HP — Tue, 16 Jan 2024 20:10:53 +0000

In today’s fast-paced industrial environments, reliable wireless connectivity is crucial. Cisco Meraki’s MR46 and MR46E are two advanced wireless access points that cater to different needs in warehouses and production areas. Let’s delve into their features, compare them, and also look at other popular Meraki access points suitable for similar environments.

Meraki MR46

The Cisco Meraki MR46 is designed for high-density environments requiring robust performance. It features integrated omni-directional antennas and is equipped with 802.11ax (Wi-Fi 6) capabilities, making it ideal for environments with a large number of devices.

Meraki MR46E

The MR46E, on the other hand, offers the flexibility of external antennas.
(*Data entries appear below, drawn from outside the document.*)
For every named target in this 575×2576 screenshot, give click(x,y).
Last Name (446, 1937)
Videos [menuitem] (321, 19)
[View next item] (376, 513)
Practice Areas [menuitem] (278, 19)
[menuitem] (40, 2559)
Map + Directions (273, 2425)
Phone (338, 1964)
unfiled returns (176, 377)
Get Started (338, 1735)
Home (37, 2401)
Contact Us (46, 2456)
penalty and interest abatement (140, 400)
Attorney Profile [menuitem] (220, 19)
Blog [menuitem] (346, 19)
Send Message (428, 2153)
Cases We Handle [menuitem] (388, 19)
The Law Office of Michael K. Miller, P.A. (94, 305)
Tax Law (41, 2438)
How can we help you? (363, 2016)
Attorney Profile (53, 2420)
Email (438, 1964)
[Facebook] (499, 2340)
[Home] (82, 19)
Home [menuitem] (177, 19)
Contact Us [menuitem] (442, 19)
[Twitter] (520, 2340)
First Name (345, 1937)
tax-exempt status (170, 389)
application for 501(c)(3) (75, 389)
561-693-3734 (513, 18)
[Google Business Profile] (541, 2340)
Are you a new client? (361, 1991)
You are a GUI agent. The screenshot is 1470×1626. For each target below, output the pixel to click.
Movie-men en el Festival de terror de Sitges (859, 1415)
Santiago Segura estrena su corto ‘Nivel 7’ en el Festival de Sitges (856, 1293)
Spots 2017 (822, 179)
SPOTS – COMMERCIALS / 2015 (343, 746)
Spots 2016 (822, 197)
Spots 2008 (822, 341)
This is particularly advantageous in challenging RF environments, such as large warehouses with complex layouts or outdoor areas.

Comparison Table

Feature	Meraki MR46	Meraki MR46E
Antenna Type	Integrated Omni-directional	External (Flexible)
Radio Configuration	Triple-radio (2.4 GHz, 5 GHz, and dual-band WIDS/WIPS)	Same as MR46
Throughput	High (802.11ax)	High (802.11ax)
Ideal Use Case	High-density indoor environments	Challenging RF environments
Mounting	Ceiling/Wall	Customizable based on antenna type
Flexibility	Standard	High (customizable coverage)

Use in Warehouses and Production Areas

In warehouses and production areas, the choice between these two models depends largely on the specific layout and wireless coverage needs.

MR46 is typically more suitable for standard indoor environments with clear line-of-sight and fewer physical obstructions.
MR46E is advantageous in larger or more complex spaces where custom antenna solutions are necessary to navigate around obstructions and provide targeted coverage.

Other Popular Meraki Access Points for Similar Environments

Meraki MR36: A reliable option for environments needing basic Wi-Fi 6 capabilities without the complexity of the MR46 series.
Meraki MR76: Designed for outdoor or industrial environments, offering ruggedized and weather-resistant features.
Meraki MR55: Ideal for very high-density environments, like large warehouses, offering the highest performance in the Meraki range.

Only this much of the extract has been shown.